Your goal:
Which lines of the material below contain the string "image"? Report each of them in full, with uppercase and lowercase treated as different.

### Provided material

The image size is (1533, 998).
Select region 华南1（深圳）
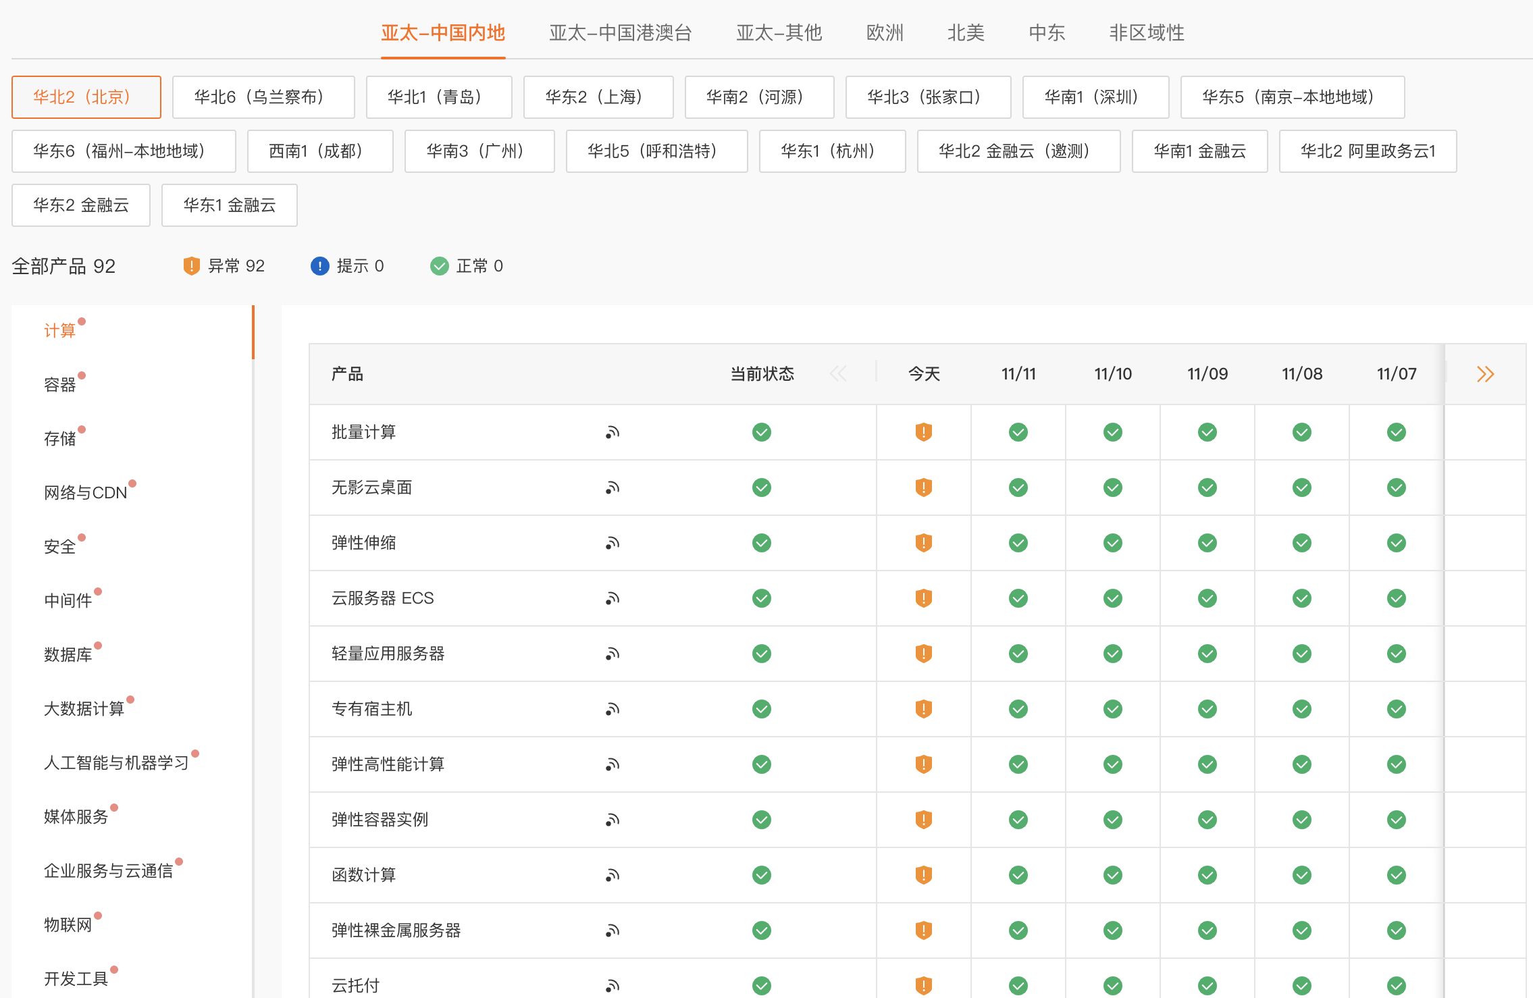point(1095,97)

######
### Provided material

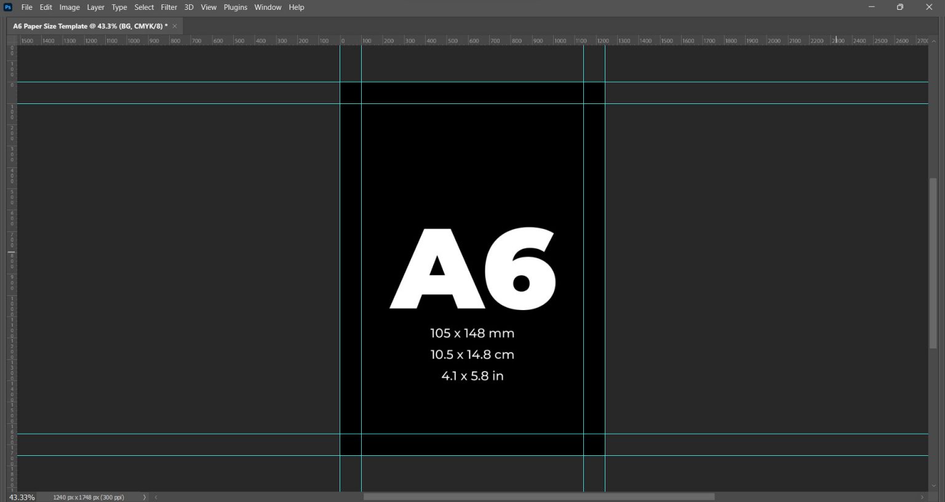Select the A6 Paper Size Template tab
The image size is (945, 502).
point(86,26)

######

Result of the exercise:
The image size is (1533, 998).
The image size is (945, 502).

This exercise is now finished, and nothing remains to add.